On Christmas, four Masses can be celebrated: in
the vigil, during the night, at dawn and during the day. The first three Masses
are more “narrative”: the gospels we hear in them tell us what happened that
day in Bethlehem. The Mass which is celebrated during the day, instead, has a
more “reflective” character; its purpose is not to inform about the events, but
to unveil the mystery hidden in those events. The liturgy of this Mass shows who
is the Infant who is born today in Bethlehem. It does it especially through
the second reading and the gospel, in which we have heard the beginning of the
respective books.
Both passages tell us that that Infant is not
an ordinary child; he already existed before his earthly birth. The letter to
the Hebrews calls him the Son of God; the gospel of John, the Word
of God. However, neither of them excludes the designation of the other. The
second reading says, “In times past, God spoke in partial and various ways to
our ancestors through the prophets; in these last days, he has spoken to us
through the Son.” Which means that the Son is the one through whom God speaks,
and so he is his Word. And shortly after it adds that he “sustains all things
by his mighty word.” In the gospel more than once John styles the Word as the
Father’s only Son.
There are several similarities between the two
readings. In both cases, the Son/Word of God is the one through whom everything
was made. Which means that he is not a stranger, he is not an intruder. As John
says, “He came to what was his own.” So, we would expect creatures to be
familiar with him and welcome him; instead, “the world did not know him … his
own people did not accept him.”
Another concordance between the second reading
and the gospel is the fact that the Son is the revealer of God. We have already
seen that, according to the letter to the Hebrews, “in these last days, [God]
has spoken to us through the Son.” John, ends the prologue of his gospel
saying, “No one has ever seen God. The only Son, God, who is at the Father’s
side, has revealed him.” We cannot know God, but through his Son. There are no
other ways to know God; God, in himself, is unknowable; we can know something about
him only if he decides to make himself known. And he did through his Son.
But in the gospel there is an aspect that is
absent in the second reading. The author of the letter to the Hebrews almost
certainly did not know Jesus personally; on the contrary, in the gospel of John
we find the testimony of two eyewitnesses: John the Baptist and the evangelist
himself, who had been first a disciple of the Baptist and then followed Jesus.
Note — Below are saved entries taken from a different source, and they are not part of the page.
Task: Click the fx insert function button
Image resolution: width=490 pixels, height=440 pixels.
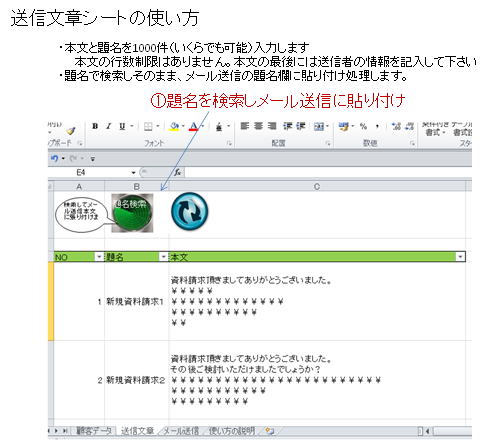Action: (178, 172)
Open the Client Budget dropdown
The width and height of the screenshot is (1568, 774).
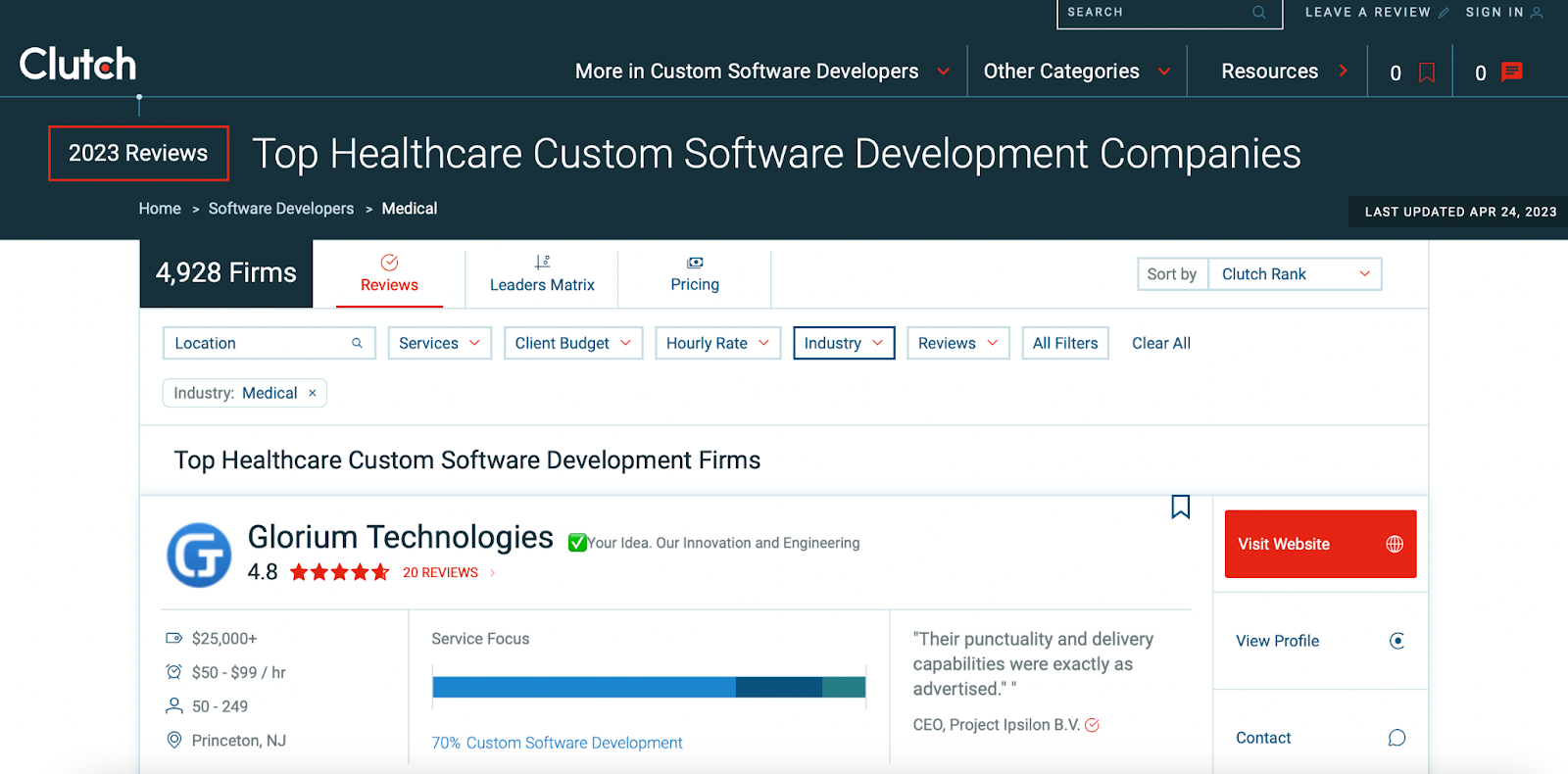[x=572, y=343]
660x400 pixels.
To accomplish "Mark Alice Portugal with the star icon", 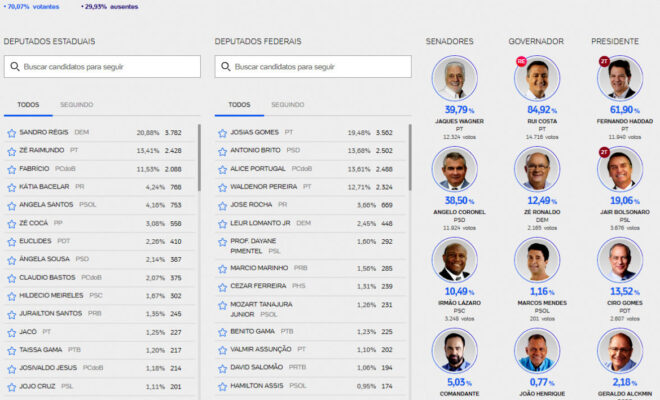I will tap(223, 169).

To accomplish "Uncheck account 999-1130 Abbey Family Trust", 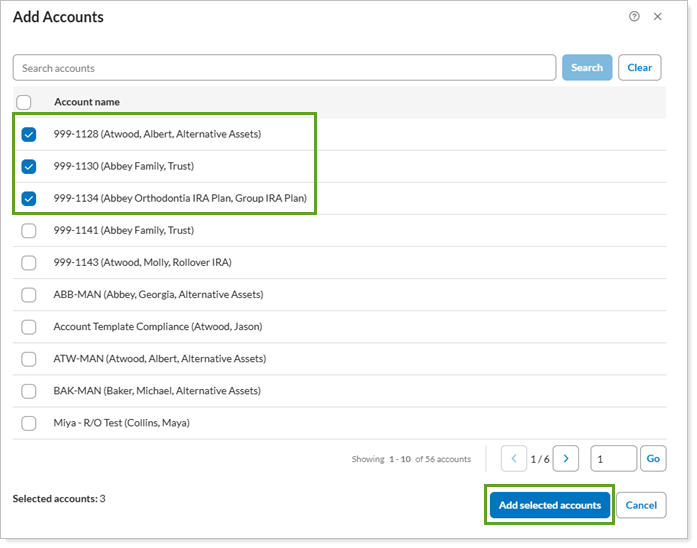I will 29,166.
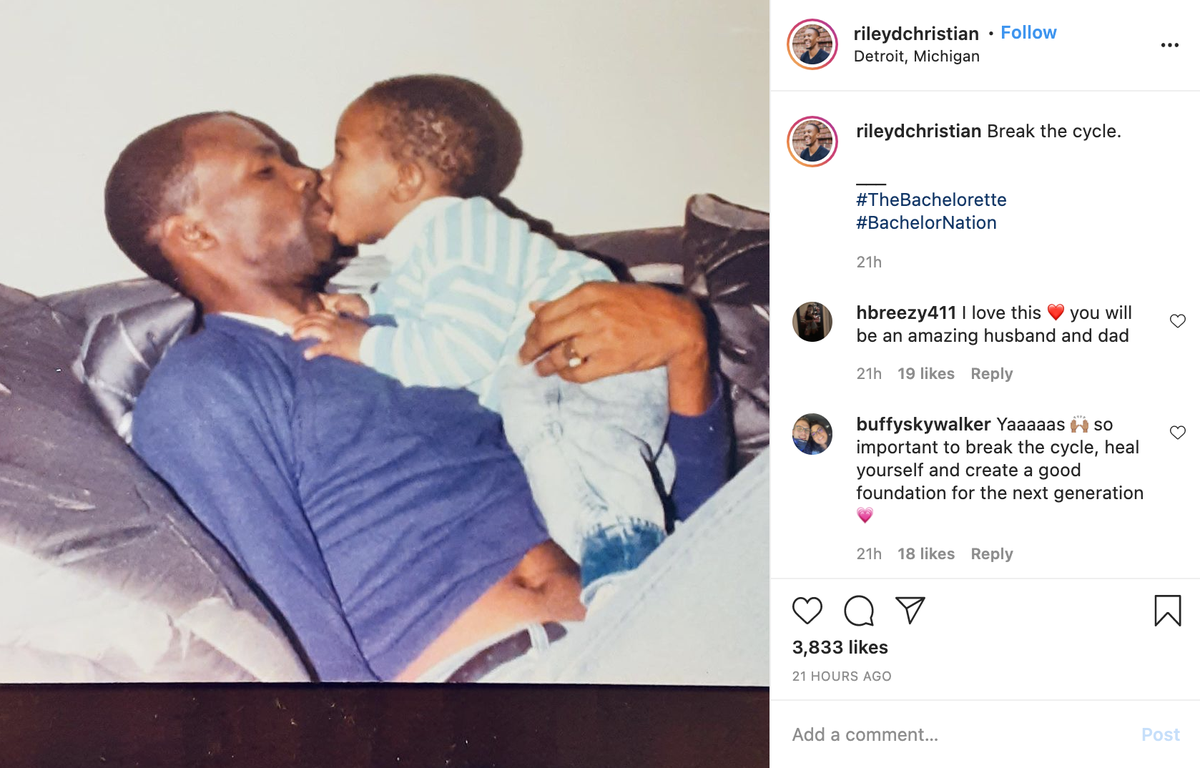Image resolution: width=1200 pixels, height=768 pixels.
Task: Open Detroit, Michigan location link
Action: click(916, 56)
Well, in the climax of his prologue, John says, “And the Word became flesh and
made his dwelling among us, and we saw his glory, the glory as of the
Father’s only Son, full of grace and truth.” It is not the only place where the
evangelist, referring to his first master and to himself, says, “I saw,” “We
saw.” They saw; and that is why they spoke. What they say is not the result of
their imagination, but the fruit of their personal experience. They saw; and
so, they testified to what they saw, so that we too could know what they
experienced. In his first letter, John writes, “What we have seen and heard we
proclaim to you, so that you may have fellowship with us.”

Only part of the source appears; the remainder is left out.